Isonomía. Revista de Teoría y Filosofía del Derecho, no. 53, 2020

Instituto Tecnológico Autónomo de México

Riccardo Guastini

Istituto Tarello per la filosofia del diritto - Università degli Studi di Genova, Italia

Received: 12 November 2020

Accepted: 19 November 2020

Abstract: Since the Sixties, following Norberto Bobbio, everyone is (or should be) used to distinguish among methodological, theoretical, and ideological legal positivism (LP). By the way, in Italian legal-philosophical literature, LP is often opposed to legal realism (LR). One has to wonder, however: what kind of LP and what kind of LR are we talking about? As to LR, those scholars who oppose realism and positivism have in mind most of all Scandinavian Realism, especially Olivecrona and Ross. As to LP, those scholars who oppose realism and positivism have in mind either the 19th century prevailing theory of law or Kelsen’s pure theory. The opposition between LR and the pure theory is sound. Nonetheless, such an opposition does not arise from a supposed anti-positivistic stance of LR. It depends on two non-positivistic theses endorsed by Kelsen: the concept of validity as binding force, and the normative theory of legal science, conceived of a set of deontic (non-factual) sentences echoing valid (i.e., binding) norms. The opposition between LR and 19th century LP is equally sound, but does not hold when referred to contemporary LP, which is mainly conceived of as a methodological (Benthamite) attitude towards the law. LR is an openly positivistic view about the law. To be sure, not all positivist legal scholars are realist, but all realists are (“hard”) positivists.

Keywords: methodological legal positivism, theoretical legal positivism, ideological legal positivism, legal realism.

Resumen: Desde los años sesenta del siglo XX, siguiendo a Norberto Bobbio, todo el mundo es (o debería ser) capaz de distinguir entre tres formas de positivismo jurídico (LP): (a) metodológico, (b) teórico, y (c) ideológico. Por cierto, en la literatura iusfilosófica italiana, a menudo se contrapone el LP al realismo jurídico (LR). Sin embargo, ¿de qué tipo de LP y de LR estamos hablando? En cuanto al LR, los iusfilósofos que oponen realismo y positivismo tienen en mente esencialmente el realismo escandinavo, especialmente Olivecrona y Ross. En cuanto al LP, aquellos iusfilósofos que oponen realismo y positivismo tienen en mente, o bien la teoría del derecho dominante en el siglo XIX, o bien la teoría pura de Kelsen. La oposición entre el LR y la teoría pura es fundada. No obstante, tal oposición no surge de una supuesta postura anti-positivista del LR. Depende más bien de dos tesis no positivistas sostenidas por Kelsen: el concepto de validez como fuerza vinculante, y la teoría normativa de la ciencia jurídica, concebida como un conjunto de oraciones deónticas (no fácticas) que se hacen eco de normas válidas (es decir, vinculantes). La oposición entre el LR y el LP del siglo XIX es igualmente fundada, pero no tiene sentido cuando referida al LP contemporáneo, que consiste principalmente en una actitud metodológica (“Benthamita”) hacia el derecho. El LR es una visión abiertamente positivista del derecho. Sin duda, no todos los juristas positivistas son realistas, pero todos los realistas son positivistas (“duros”).
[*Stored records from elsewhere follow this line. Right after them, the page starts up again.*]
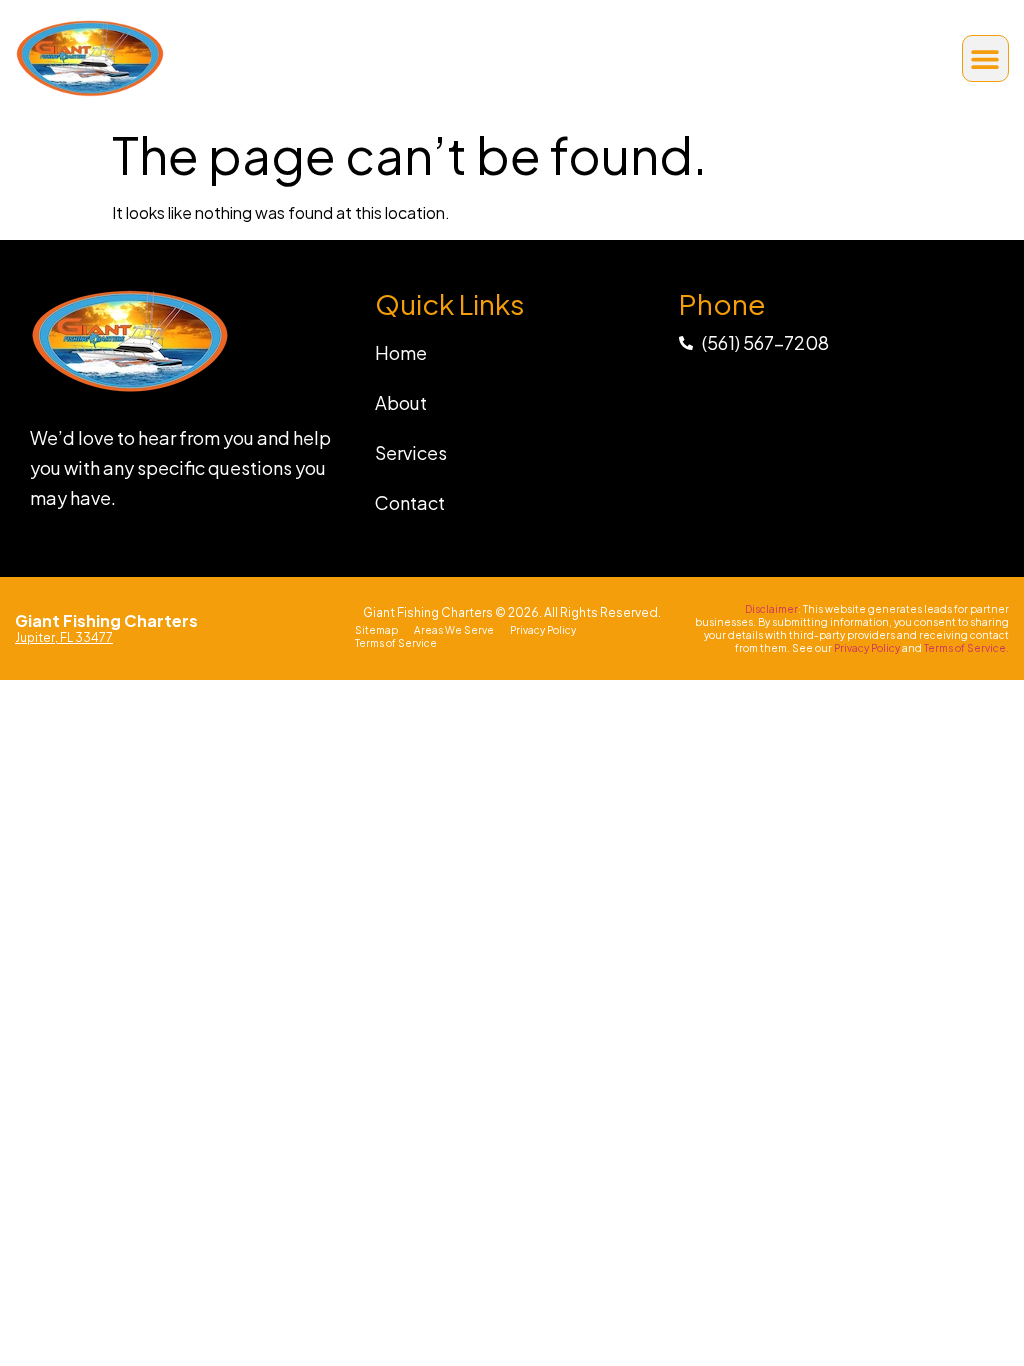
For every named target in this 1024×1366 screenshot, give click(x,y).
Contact (410, 502)
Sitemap (376, 630)
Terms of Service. (966, 648)
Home (401, 352)
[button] (985, 58)
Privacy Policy (543, 630)
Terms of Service (396, 643)
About (401, 402)
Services (411, 452)
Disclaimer (771, 609)
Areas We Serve (454, 630)
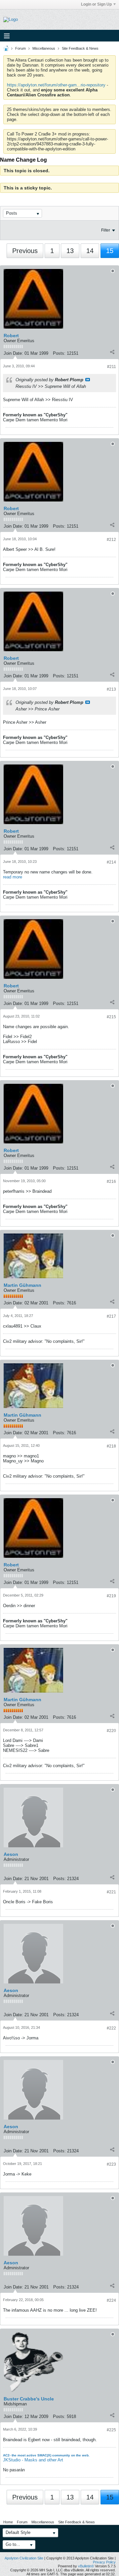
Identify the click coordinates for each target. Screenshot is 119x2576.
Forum (20, 48)
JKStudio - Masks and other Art (33, 2459)
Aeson (11, 1854)
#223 (111, 2164)
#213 (111, 689)
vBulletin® (86, 2566)
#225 (111, 2430)
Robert (11, 335)
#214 (111, 862)
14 (90, 250)
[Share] (112, 351)
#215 (111, 1017)
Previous (25, 250)
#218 (111, 1446)
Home (8, 2522)
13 (70, 250)
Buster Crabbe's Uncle (29, 2398)
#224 (111, 2300)
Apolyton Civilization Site (24, 2558)
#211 (111, 366)
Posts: (59, 353)
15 (109, 250)
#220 (111, 1730)
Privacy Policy (104, 2562)
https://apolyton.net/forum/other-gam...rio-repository (56, 84)
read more (12, 876)
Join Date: (13, 353)
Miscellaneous (43, 48)
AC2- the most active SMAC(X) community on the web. (46, 2455)
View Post (87, 379)
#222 (111, 2028)
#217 (111, 1316)
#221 (111, 1892)
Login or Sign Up (96, 4)
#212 (111, 539)
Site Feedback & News (80, 48)
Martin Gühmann (22, 1285)
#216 (111, 1181)
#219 (111, 1596)
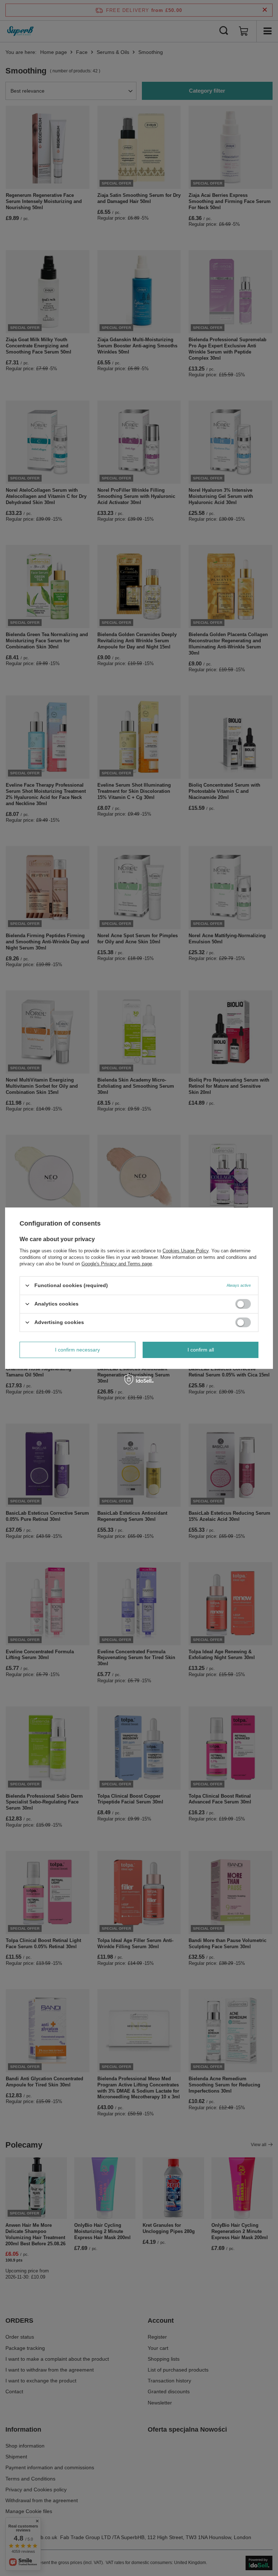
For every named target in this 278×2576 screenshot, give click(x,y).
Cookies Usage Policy (185, 1250)
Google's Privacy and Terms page (116, 1263)
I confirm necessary (77, 1350)
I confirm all (201, 1350)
Palabras clave: positivismo jurídico metodológico, positivismo jurídico teórico, positivismo jurídico metodológico, realismo jurídico.

I. Legal Positivism Analysed

In 1961, the outstanding Italian legal philosopher Norberto Bobbio introduced an unsurpassed analysis of legal positivism (LP).1 In his view, the phrase “LP” is actually used in juristic literature with different meanings, referring to three different and logically independent doctrines (Bobbio 1961, part II; see also Bobbio 1965, 101 ff.).2

(i) Methodological positivism. In the first place, LP is a methodological attitude, namely a value-free approach to law. The philosophy of (legal) science of LP circumscribes the object of (legal) science to the law as it actually is, excluding any inquiry about the law as it ought to be. Legal cognition is expository, not censorial, jurisprudence.3

In John Austin’s words: «The existence of law is one thing, its merit or demerit is another. Whether it be or be not is one enquiry; whether it be or be not conformable to an assumed standard, is a different enquiry. A law, which actually exists, is a law though we happen to dislike it».4

It should be stressed that, according to Bobbio, this methodological attitude is actually shared by modern legal scholars, who are used to distinguish between jus conditum and jus condendum and consider only jus conditum as the appropriate subject of their inquiry – in other words, in his view, the actual work of legal scholars is a purely descriptive enterprise.5

At any rate, the positivistic value-free approach to law presupposes a criterion of identification of positive law itself – such a criterion is provided by a theory of law, and this is the second face of LP (or LP par excellence).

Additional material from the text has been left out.